After some years of making plans, (not) convincing possible partners and (not) finding money, finally this afternoon the first Groningen version of the Music Generations programme started after all. I was there to take a look, and I was proud.
Music Generations is a programme which aims at making an intergenerational production with amateur singers from the categories "25-" and "50+" (which makes me feel discriminated, but because that feeling will end in a few months I am not too worried).
It calls itself a talent development programme, and maybe it is. As you may know, I am not too big a fan of the Talent-buzzword; but politicians, policy-makers and money-investors are attracted by it, so talent development it is. But what I liked most about the first audition I saw this afternoon was not the talent-thing; it was the fact that people were allowed to do their own musical thing in public. People were allowed to present themselves as the musical persons they are, all their idiosyncrasies included.
They all deserve the workshops and masterclasses offered by the programme; and they all deserve to grow musically and to become even better than they already are.
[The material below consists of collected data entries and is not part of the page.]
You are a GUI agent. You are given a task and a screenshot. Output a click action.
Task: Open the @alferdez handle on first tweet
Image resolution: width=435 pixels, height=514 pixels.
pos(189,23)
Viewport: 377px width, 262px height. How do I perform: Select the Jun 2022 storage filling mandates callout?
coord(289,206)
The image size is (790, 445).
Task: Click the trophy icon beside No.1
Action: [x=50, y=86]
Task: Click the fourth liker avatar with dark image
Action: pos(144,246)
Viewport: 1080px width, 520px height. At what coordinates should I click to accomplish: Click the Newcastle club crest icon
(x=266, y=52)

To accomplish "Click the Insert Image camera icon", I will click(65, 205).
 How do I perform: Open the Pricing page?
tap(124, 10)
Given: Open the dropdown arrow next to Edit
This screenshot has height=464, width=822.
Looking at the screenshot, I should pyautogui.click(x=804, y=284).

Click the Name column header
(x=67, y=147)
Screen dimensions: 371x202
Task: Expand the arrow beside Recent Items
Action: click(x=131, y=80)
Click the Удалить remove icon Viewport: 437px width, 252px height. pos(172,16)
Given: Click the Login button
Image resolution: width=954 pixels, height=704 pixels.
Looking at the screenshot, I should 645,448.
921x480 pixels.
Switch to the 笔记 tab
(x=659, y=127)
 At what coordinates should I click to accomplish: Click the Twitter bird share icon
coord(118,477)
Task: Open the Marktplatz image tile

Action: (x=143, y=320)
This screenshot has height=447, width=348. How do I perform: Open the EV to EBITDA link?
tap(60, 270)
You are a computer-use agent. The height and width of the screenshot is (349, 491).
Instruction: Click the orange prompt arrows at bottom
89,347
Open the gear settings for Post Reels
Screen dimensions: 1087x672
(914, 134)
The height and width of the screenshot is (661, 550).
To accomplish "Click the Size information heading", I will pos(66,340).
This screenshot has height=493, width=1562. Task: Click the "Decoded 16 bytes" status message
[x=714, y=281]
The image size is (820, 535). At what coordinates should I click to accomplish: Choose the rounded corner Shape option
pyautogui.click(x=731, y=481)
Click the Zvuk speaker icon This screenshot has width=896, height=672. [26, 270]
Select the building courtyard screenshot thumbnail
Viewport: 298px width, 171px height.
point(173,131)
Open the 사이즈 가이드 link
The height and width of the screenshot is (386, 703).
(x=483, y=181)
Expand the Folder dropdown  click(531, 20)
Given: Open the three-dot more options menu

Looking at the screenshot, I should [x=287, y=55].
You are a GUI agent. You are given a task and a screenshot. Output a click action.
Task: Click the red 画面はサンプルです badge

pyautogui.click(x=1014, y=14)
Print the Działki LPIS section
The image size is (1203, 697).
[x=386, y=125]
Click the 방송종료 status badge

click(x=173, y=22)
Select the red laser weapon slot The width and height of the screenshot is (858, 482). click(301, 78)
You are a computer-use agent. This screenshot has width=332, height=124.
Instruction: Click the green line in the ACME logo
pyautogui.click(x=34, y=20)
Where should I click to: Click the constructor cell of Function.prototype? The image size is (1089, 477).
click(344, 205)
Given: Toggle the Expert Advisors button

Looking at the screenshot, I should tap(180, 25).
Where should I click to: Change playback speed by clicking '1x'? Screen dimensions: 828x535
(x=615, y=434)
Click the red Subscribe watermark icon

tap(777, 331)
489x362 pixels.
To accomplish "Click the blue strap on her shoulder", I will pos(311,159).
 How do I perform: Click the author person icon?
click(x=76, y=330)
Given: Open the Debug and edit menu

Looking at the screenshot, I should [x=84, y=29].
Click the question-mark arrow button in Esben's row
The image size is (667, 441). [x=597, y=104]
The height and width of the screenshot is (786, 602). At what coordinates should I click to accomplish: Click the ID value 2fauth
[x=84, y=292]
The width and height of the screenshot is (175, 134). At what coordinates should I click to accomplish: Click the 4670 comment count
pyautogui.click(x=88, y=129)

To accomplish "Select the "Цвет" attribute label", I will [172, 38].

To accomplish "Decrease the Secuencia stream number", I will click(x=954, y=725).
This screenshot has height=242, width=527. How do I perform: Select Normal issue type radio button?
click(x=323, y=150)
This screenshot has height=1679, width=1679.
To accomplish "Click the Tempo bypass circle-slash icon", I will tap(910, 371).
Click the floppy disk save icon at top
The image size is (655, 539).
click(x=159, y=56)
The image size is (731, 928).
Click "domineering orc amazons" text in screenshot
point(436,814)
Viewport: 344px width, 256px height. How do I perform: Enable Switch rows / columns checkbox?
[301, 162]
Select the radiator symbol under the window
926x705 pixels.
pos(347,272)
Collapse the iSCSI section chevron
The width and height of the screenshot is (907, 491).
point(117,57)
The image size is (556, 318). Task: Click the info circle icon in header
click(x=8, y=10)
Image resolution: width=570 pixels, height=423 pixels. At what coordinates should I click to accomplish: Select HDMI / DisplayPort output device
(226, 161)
But what I really hope is, that in all that growing and becoming better they do not lose themselves. I hope they grow mainly in becoming even more of the themselves they already are.
Because that is the great attraction of sessions like the one I witnessed this afternoon: it shows how music potentially is, in the words of my beloved Clifford Geertz, a meeting place to "enlarge the possibility of intelligible discourse between people quite different from one another in interest, outlook, wealth, and power, and yet contained in a world where tumbled as they are into endless connection, it is increasingly difficult to get out of each other’s way".